● **Quoted text**:
^^^^^^^^

Deborah Sunter, Ph.D., spent two years as a postdoctoral fellow with the U.S. Department of Energy Office of Energy Efficiency and Renewable Energy in the Postdoctoral Research Award Program. Sunter’s research explored and expanded a modeling platform designed to help evaluate and meet the United States’ growing energy demands. Her research and contributions have been recognized in the global scientific community. For the original, click here.
Sustaining our Future through Energy Security
Sixty-six percent of the world’s population will be living in urban areas by 2050, according to the United Nations 2014 World Urbanization Prospects report. In the United States, more than 80% of the population already lives in urban areas. The consensus affirms that increased urbanization is the future. As global urbanization and population growth expand, so does energy consumption.
Energy security requires an understanding of future energy demands and the environments from which the demands originate. Global population growth and rapid urbanization are being tracked, but climate change throws in the wild card of uncertainty. Urban energy systems are vulnerable to climate change and extreme weather, including storms, flooding and sea-level rise. Urban areas must be resilient to handle these changing conditions if they are to remain sustainable and continue to grow.
Mechanical engineer Deborah Sunter, Ph.D., is one of many scientists who have researched the very complex issue of energy security.
“Every day is an adventure with new challenges, new collaborations and new ideas,” said Sunter.
Sunter received a postdoctoral appointment in the Renewable and Appropriate Energy Laboratory (RAEL) at the University of California, Berkeley. Her appointment to the Postdoctoral Research Award Program was funded by the Solar Energy Technologies Office of the U.S. Department of Energy (DOE), Office of Energy Efficiency & Renewable Energy Research Participation Program.
The prestigious postdoctoral research award supports scientific research in energy efficiency and renewable energy by attracting scientists and engineers to pursue breakthrough technologies in energy research.
Sunter spent her two-year appointment at RAEL exploring the SWITCH (Solar and Wind Energy Integrated with Transmission and Conventional Sources) modeling platform. SWITCH is used to examine cost-effective investment decisions for meeting electricity demand, with an emphasis on integrating renewable energy into the electrical grid. Created as an investment planning tool, the model explores the cost and feasibility of future energy initiatives while simultaneously ensuring that current energy demands are met and policy goals are reached at the lowest cost possible. SWITCH meets this objective by making a series of optimized decisions. For example, all power plants have an expected lifetime. When a power plant reaches the end of its life expectancy, SWITCH examines whether it is more cost-effective to upgrade the existing power plant or to retire the power plant and build a new one. SWITCH can determine which type of power plants should be built and where these plants should be located with the goal to produce low-cost energy systems that meet reliability, performance and environmental quality standards.

^^^^^^^^

● **Data section**:
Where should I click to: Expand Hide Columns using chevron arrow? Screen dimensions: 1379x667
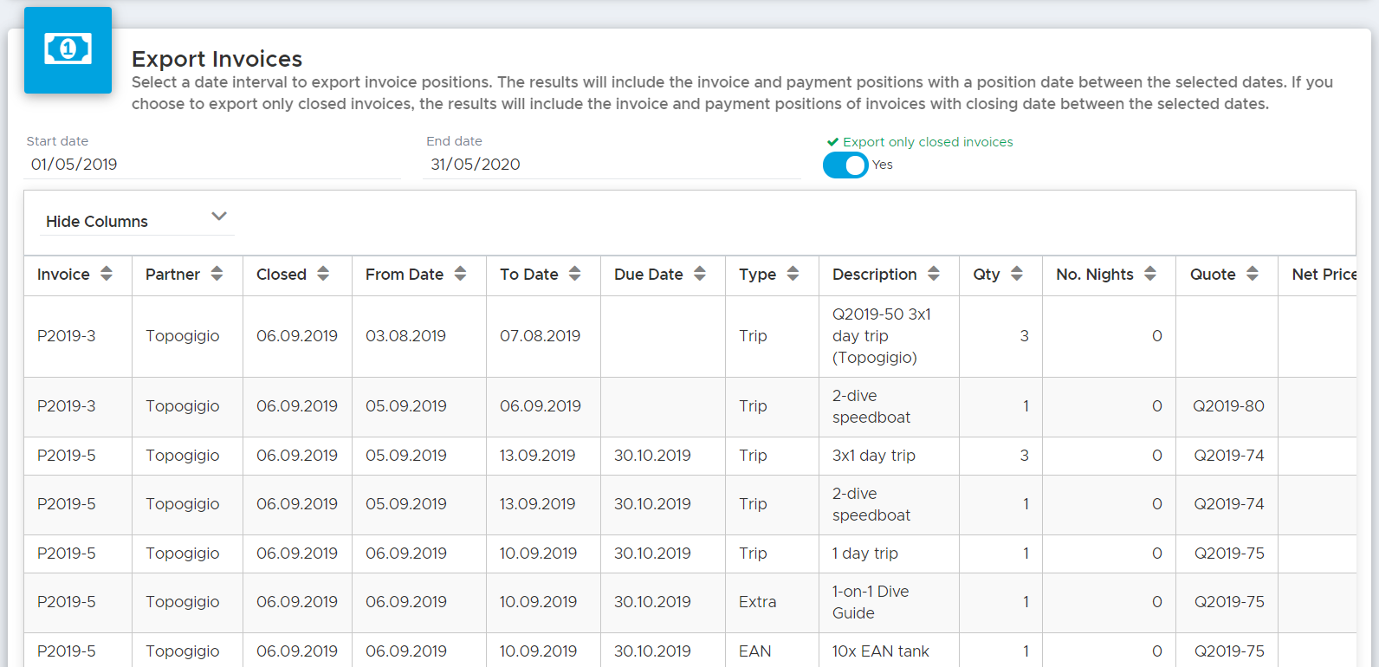219,217
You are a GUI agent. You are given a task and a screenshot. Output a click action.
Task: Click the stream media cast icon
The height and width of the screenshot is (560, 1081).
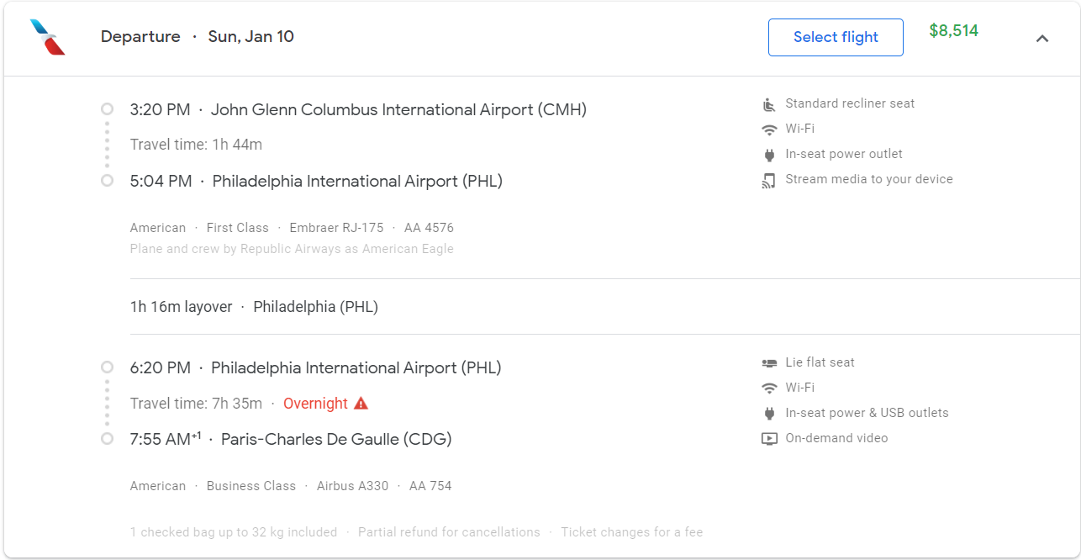[768, 180]
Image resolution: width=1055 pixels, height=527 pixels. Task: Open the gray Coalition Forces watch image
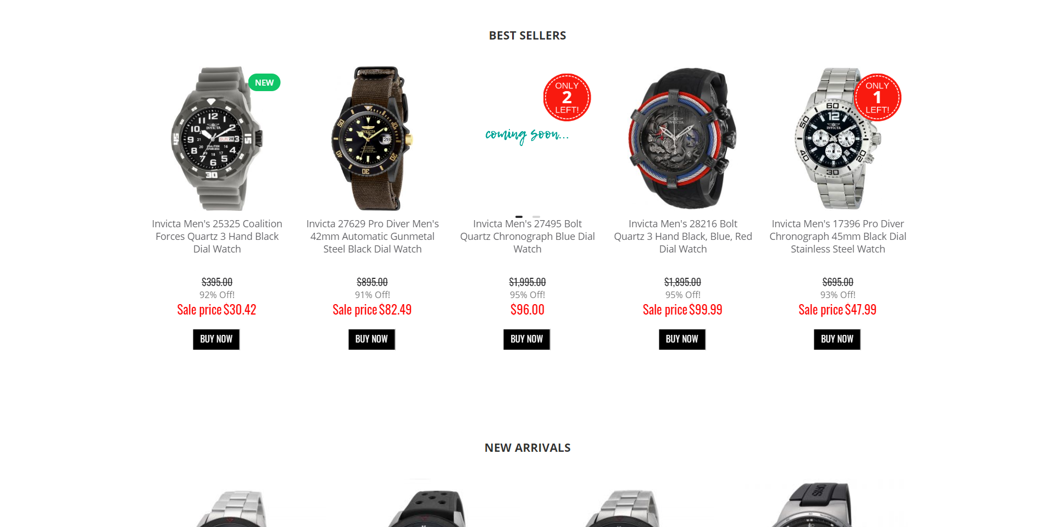coord(217,138)
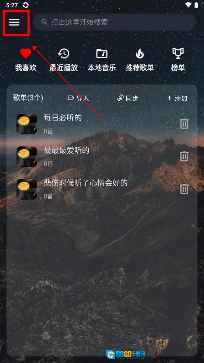Tap the search box 点击这里开始搜索
204x363 pixels.
click(x=114, y=22)
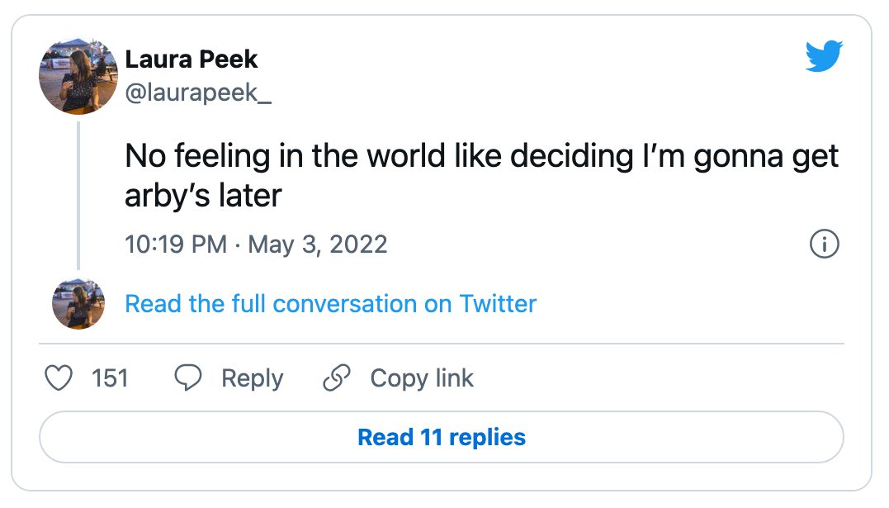Click the reply speech bubble icon

click(x=187, y=378)
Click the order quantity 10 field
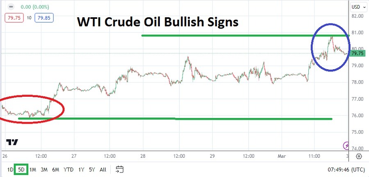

^^^^^^^^

● **Exercise set**:
1. Swap "order quantity" for "item quantity" in the rows, starting with the line that contains "You are a GUI" and going on through the last of the rows, with everything else left as is. Omit the pictures from your answer.
2. Pick up the article on energy security from the point where it stops.

● **Task responses**:
1.
You are a GUI agent. You are given a task and a screenshot. Output a click action.
Task: Click the stream media cast icon
The height and width of the screenshot is (560, 1081).
[768, 180]
Image resolution: width=1055 pixels, height=527 pixels. Task: Open the gray Coalition Forces watch image
coord(217,138)
Tap the search box 点击这里开始搜索
204x363 pixels.
click(x=114, y=22)
Click the reply speech bubble icon

click(x=187, y=378)
Click the item quantity 10 field

2.
SWITCH was originally designed and produced by Daniel Kammen, Ph.D., and his team at the Energy and Resources Group of the University of California, Berkeley. Kammen served as Sunter’s mentor throughout the program. Since producing the initial papers in 2012, Kammen and a series of graduate students and postdoctoral fellows have expanded the toolkit significantly, and SWITCH continues to undergo improvements at RAEL. RAEL is an interdisciplinary laboratory founded by Kammen in 1999; it seeks to advance renewable and appropriate energy through technology innovation and policy implementation.
Sunter’s appointment and access to SWITCH allowed her to research the role of technology innovation and policy in reducing emissions, improving efficiency and supplying more renewable energy to the U.S. electrical grid. During her time, Sunter expanded the SWITCH model, originally designed for the Western Electricity Coordinating Council, to encompass the entire continental United States. Sunter helped to convert SWITCH from an older programming language to Python to increase accessibility to the scientific community. She also partnered with private companies to add new emerging technologies to the program’s repertoire, such as Google Project Sunroof and CalWave Power Technologies.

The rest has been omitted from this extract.